++++ EXTRACT ++++

As discussed previously, accessing a hard disk is slow and is usually the bottleneck in DBMS performance. More specifically, disk seeking-moving the disk head to get information from another location of the disk-is the slowest component of disk access. Therefore, most techniques described in this section are also techniques that improve performance by minimizing disk space requirements.
 Reducing disk space requirements improves both disk seek and read performance. Disk read performance is improved because less data is required to be transferred, while seek performance is improved because the disk head has to move less on average when randomly accessing a smaller file than when accessing a larger file.
Here are some ways to improve DBMS performance:
Carefully choose attribute types and lengths. Where possible, use small variants such as
MEDIUMINTrather than the regular choice
INT. When using fixed-length attributes, such as
CHAR, specify a length that is as short as practical.
Use fixed-length attributes; that is, try to avoid types such as
BLOB. While fixed-length text attributes may waste space, scanning fixed-length rows in a query is much faster than scanning variable-length rows.
Design indexes with care. As discussed in the last section, keep the primary key index as small as possible, create only indexes that are needed, and use prefixes of attributes where possible. Ensure that the leftmost attribute in the index is the most frequently used in queries and, if all attributes are used, make sure the leftmost attribute is the one with the highest number of duplicate entries.
Create a statistics table if aggregate functions such as
SUM( )are frequently used in queries on large tables. A statistics table stores only one row that is manually updated with the aggregate values of another table. For example, if the statistics table maintains the count of rows in a large customer table, each time a row is inserted or deleted in the customer table, the count is updated in the statistics table. For large tables, this is often faster than calculating aggregate functions with the slow built-in functions that require complete processing of all rows.
If large numbers of rows are deleted from a table, or a table containing variable-length attributes is frequently modified, disk space may be wasted. MySQL doesn't usually remove deleted or modified data; it only marks the location as being no longer in use. Wasted space can affect access speed.
To reorganize a table-by copying data to a temporary location and back again-MySQL provides the
TABLEcommand, which should be used periodically. For example:
OPTIMIZE TABLE customer;
OPTIMIZEcommand should be run when the DBMS is offline for scheduled maintenance. The command is nonstandard SQL.
It is possible to create different table types for specific tasks. The default in MySQL is the
MyISAMtype, and all the tables described so far are this table type. For small, temporary, frequently used lookup tables, a different type, the
heaptable type, can be used. There are other types, and we briefly discuss alternatives in Chapter 6. More details are provided in Section 9.4 of the MySQL user manual.
Section 10.7 of the MySQL manual includes other excellent ideas for simple performance improvement.

++++

**STATED TASK A**
Transcribe the passage on DBMS performance, starting at "As discussed previously, accessing" and ending at "disk space requirements.".
**STATED TASK B**
In the passage on DBMS performance, which table type is named as the default in MySQL?

++++ EXCERPTED RECORDS ++++

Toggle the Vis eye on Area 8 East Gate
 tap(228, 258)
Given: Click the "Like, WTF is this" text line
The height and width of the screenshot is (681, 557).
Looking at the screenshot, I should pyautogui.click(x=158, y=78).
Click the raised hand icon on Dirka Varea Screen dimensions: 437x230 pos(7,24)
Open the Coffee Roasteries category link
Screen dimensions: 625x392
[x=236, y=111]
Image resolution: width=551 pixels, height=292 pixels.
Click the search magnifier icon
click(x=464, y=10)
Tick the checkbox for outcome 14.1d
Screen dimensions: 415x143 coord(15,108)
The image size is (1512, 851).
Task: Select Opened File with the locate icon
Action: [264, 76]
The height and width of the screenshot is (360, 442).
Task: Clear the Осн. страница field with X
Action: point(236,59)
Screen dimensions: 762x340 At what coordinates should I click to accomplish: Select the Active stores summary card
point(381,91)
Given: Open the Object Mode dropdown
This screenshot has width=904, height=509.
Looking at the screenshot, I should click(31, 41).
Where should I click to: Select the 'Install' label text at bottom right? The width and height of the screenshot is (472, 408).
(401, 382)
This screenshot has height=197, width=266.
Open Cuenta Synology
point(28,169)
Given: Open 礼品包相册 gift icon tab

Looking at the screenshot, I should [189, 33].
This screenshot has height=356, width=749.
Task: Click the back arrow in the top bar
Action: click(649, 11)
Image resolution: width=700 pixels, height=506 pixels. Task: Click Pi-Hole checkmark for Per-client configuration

++++

**REPLY A**
As discussed previously, accessing a hard disk is slow and is usually the bottleneck in DBMS performance. More specifically, disk seeking-moving the disk head to get information from another location of the disk-is the slowest component of disk access. Therefore, most techniques described in this section are also techniques that improve performance by minimizing disk space requirements.

**REPLY B**
MyISAM